- _OBJECTIFS_:
• a. D'après le texte sur le syndrome d'aliénation parentale, qui a théorisé ce concept dans les années 1970 ?
• b. Prolongez le texte sur le syndrome d'aliénation parentale à la suite de sa dernière phrase.

---- TEXTE À LIRE

Question de Mme CORBIÈRE NAMINZO Evelyne (La Réunion - CRCE-K) publiée le 25/07/2024

Mme Evelyne Corbière Naminzo attire l'attention de M. le garde des sceaux, ministre de la justice sur la non-application en France de la directive du Parlement européen exhortant les États à ne pas reconnaître le syndrome d'aliénation parentale (SAP) dans leurs pratiques judiciaires.

Théorisé dans les années 1970 par le pédopsychiatre américain Richard Gardner, et non reconnu par la communauté scientifique, le SAP est une construction controversée par laquelle ledit parent aliénant amènerait son enfant à partager des idées fausses sur l'autre parent.

Ainsi, dans les cas d'inceste, il est fréquent que le parent agresseur tienne le parent protecteur pour responsable des plaintes de l'enfant. Souvent, la diffusion de ce concept détourne la responsabilité en dirigeant l'attention contre le parent protecteur, suspecté de manipuler son enfant. Ce concept permet au parent agresseur de discréditer la parole de l'enfant qui révèle l'inceste qu'il subit, et de renverser la culpabilité au détriment du parent protecteur.

Le SAP est dénoncé par plusieurs magistrats, psychiatres et chercheurs, mais aussi par la commission indépendante sur l'inceste et les violences sexuelles faites aux enfants (CIIVISE). Dans l'ouvrage collectif « Violences sexuelles, en finir avec l'impunité », le juge pour enfants et ancien président de la CIIVISE souligne que ce concept contribue à occulter les violences dénoncées par les enfants, à l'heure où 160 000 enfants sont victimes de violences sexuelles tous les ans en France.

--------
---- DONNÉES

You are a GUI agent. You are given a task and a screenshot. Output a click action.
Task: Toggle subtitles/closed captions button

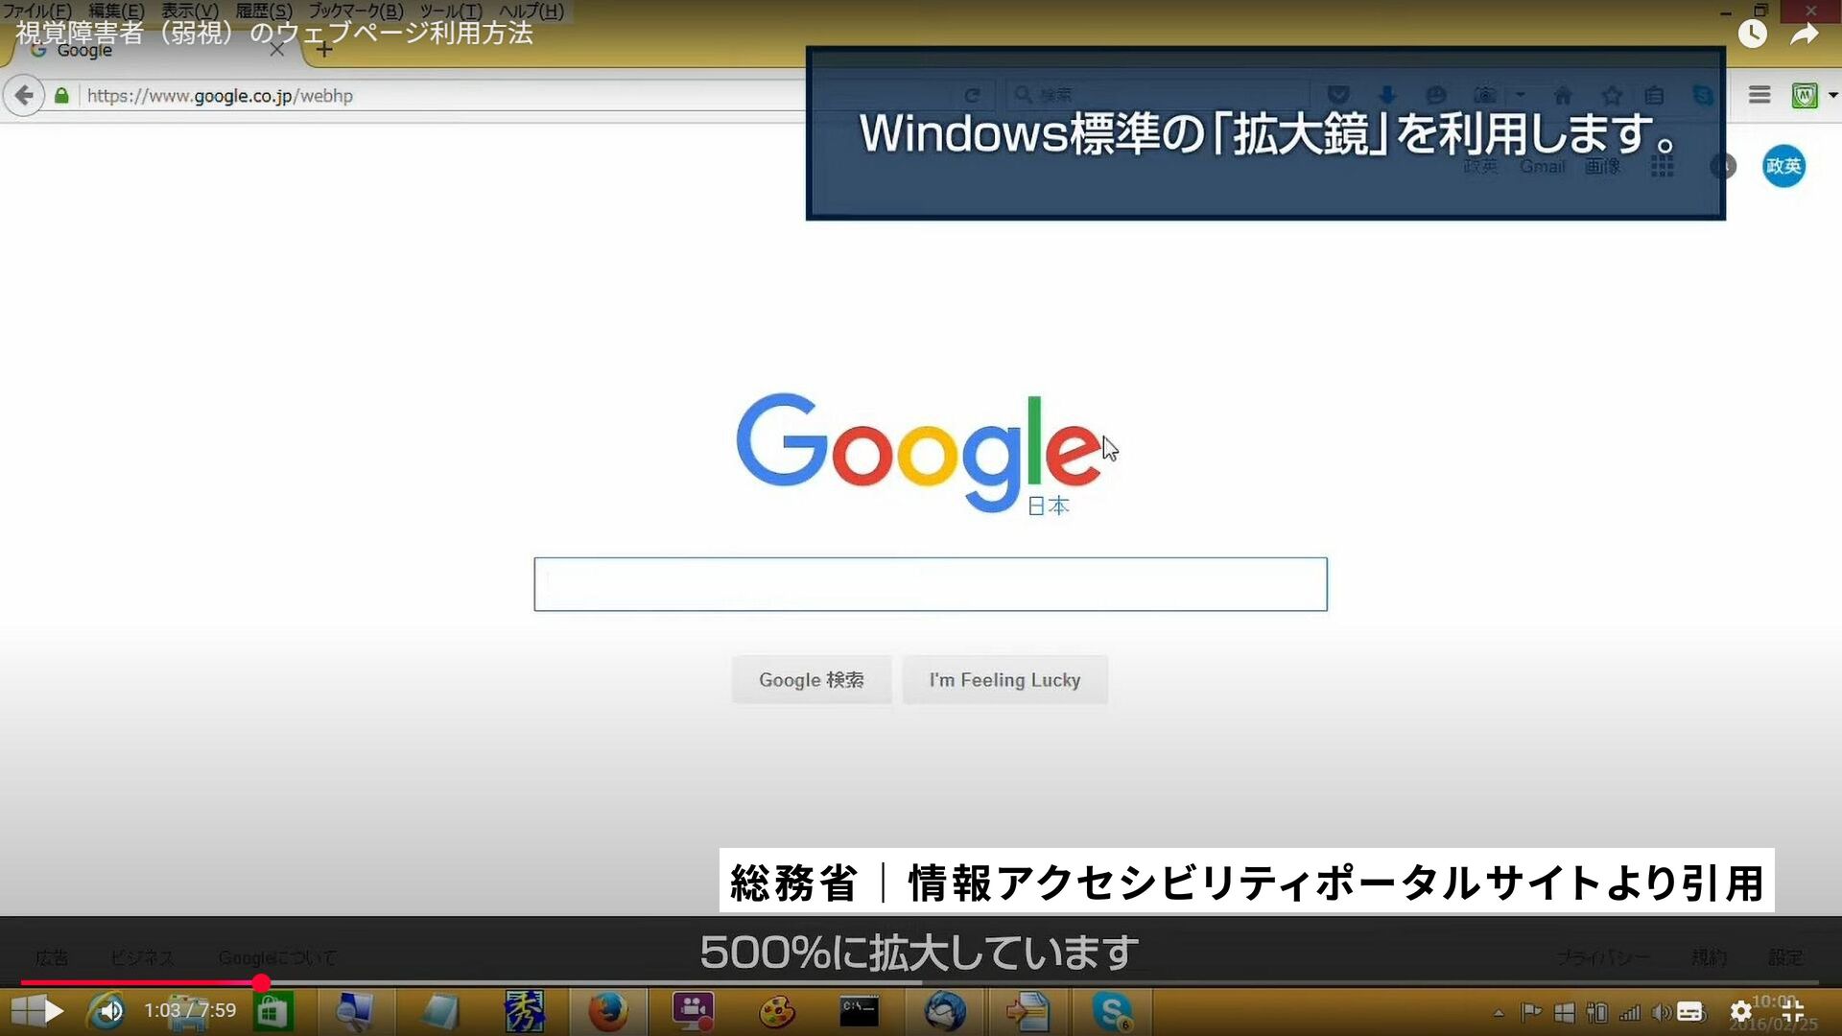point(1690,1011)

--------

- _CORRIGÉ_:
• a. Le pédopsychiatre américain Richard Gardner.

• b.
Dans sa résolution du 6 octobre 2021 sur les conséquences des violences conjugales et des droits de garde sur les femmes et les enfants, le Parlement européen exhorte les États de l'Union européenne « à ne pas reconnaître le SAP dans leur pratique judiciaire et leur droit », avec l'argumentation suivante : « deux des institutions les plus prestigieuses en matière de santé mentale, à savoir l'organisation mondiale de la santé et l'association américaine de psychologie, rejettent le recours à la notion de syndrome d'aliénation parentale et à d'autres notions et expressions du même ordre, car elles peuvent être employées au détriment des victimes de violence pour remettre en cause leurs aptitudes parentales, écarter leurs propos et faire abstraction de la violence à laquelle les enfants sont exposés; (...) les services et acteurs étatiques, y compris par ceux qui décident de la garde des enfants, doivent considérer les accusations d'aliénation parentale portées par des pères abusifs à l'encontre des mères comme la continuation du pouvoir et du contrôle de ces derniers ».

Cependant, cette résolution n'est pas toujours appliquée en France. Pour protéger les enfants victimes d'inceste, elle demande donc au Garde des Sceaux d'en garantir l'application en diffusant une circulaire à ce sujet.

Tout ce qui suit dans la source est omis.